Exercise aim:
Your reproduction of the entries should be exact and should contain no pictures.

(Screenshot grounding data)
=== Begin Enclosure ===

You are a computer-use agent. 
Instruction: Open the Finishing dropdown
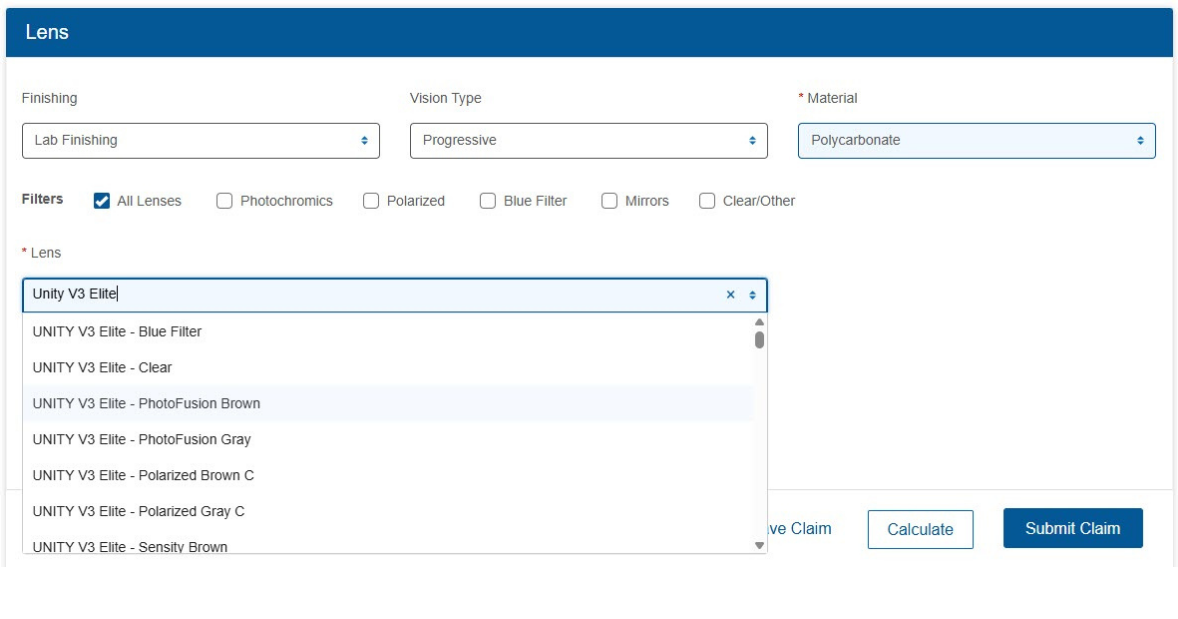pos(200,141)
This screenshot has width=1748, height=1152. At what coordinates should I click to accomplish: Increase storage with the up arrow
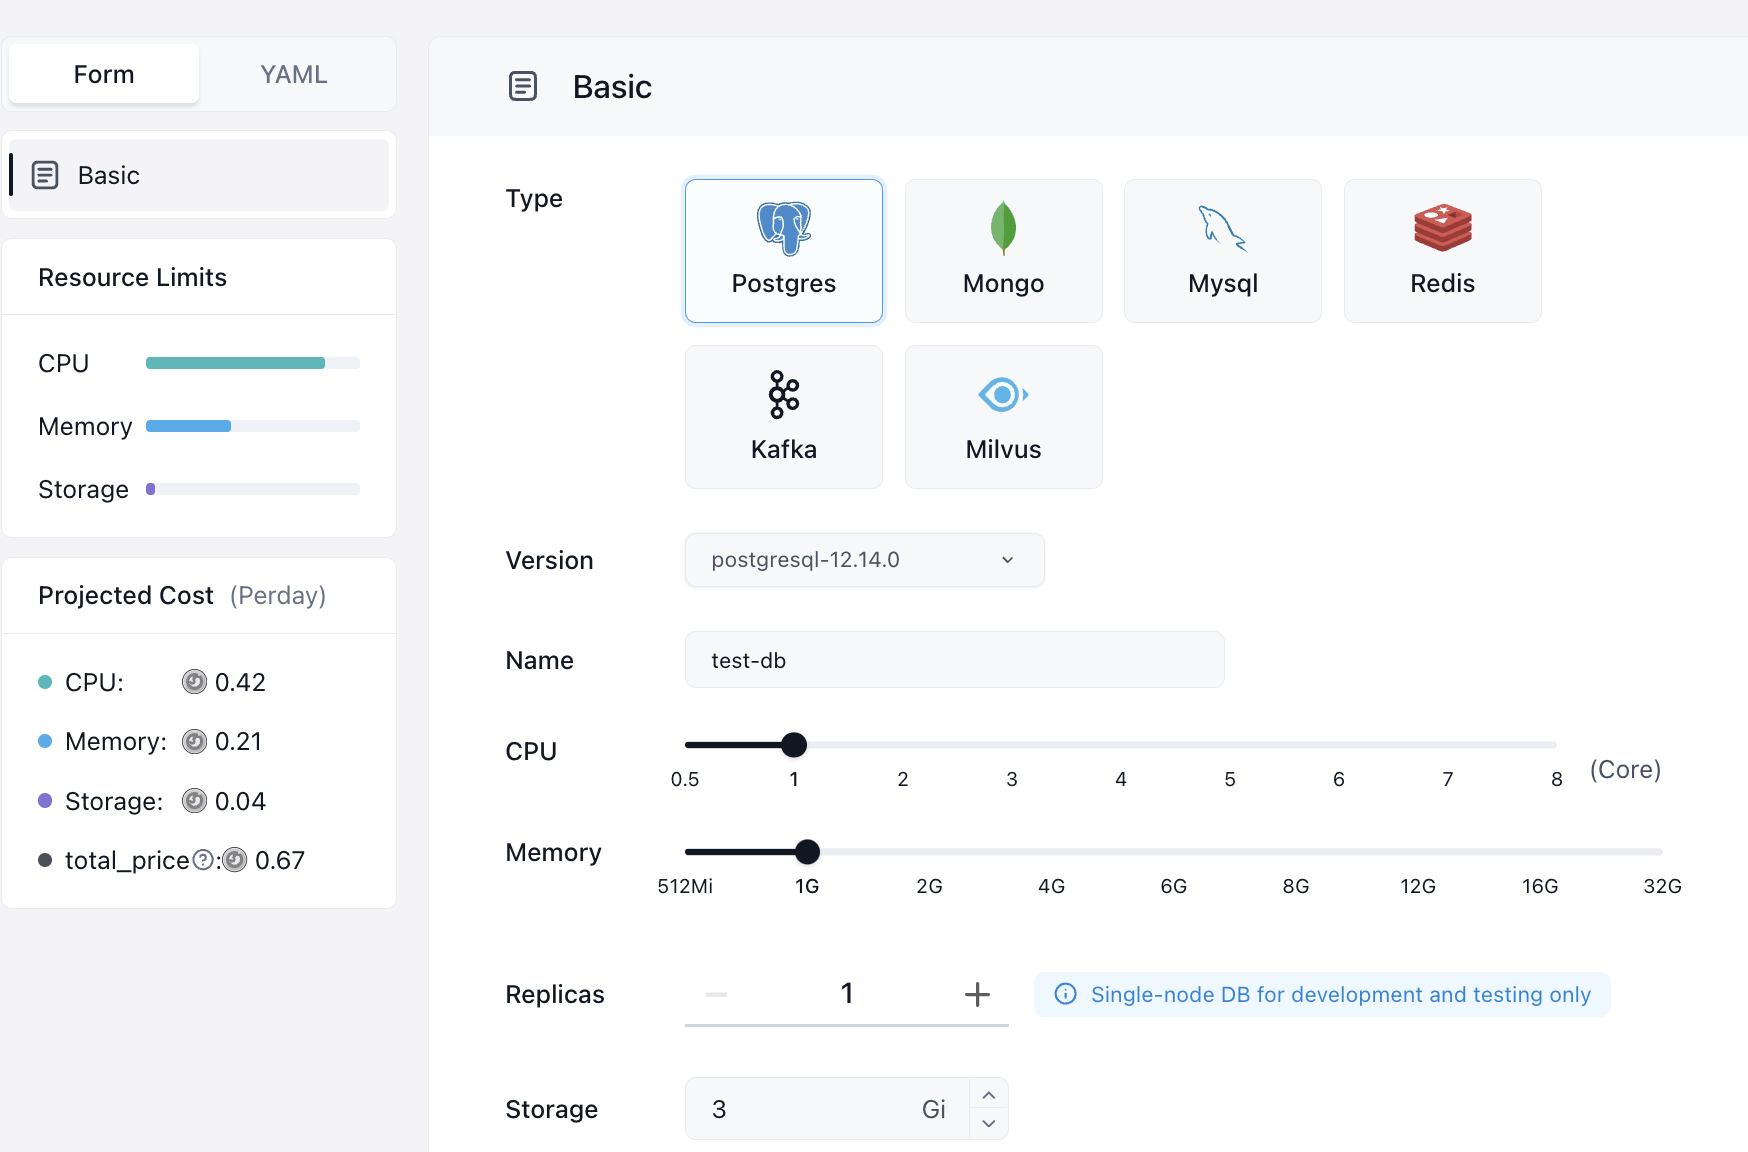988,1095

=== End Enclosure ===

Response to the exercise:
You are a computer-use agent. 
Instruction: Open the Finishing dropdown
pos(200,141)
This screenshot has width=1748, height=1152. At what coordinates should I click to accomplish: Increase storage with the up arrow
988,1095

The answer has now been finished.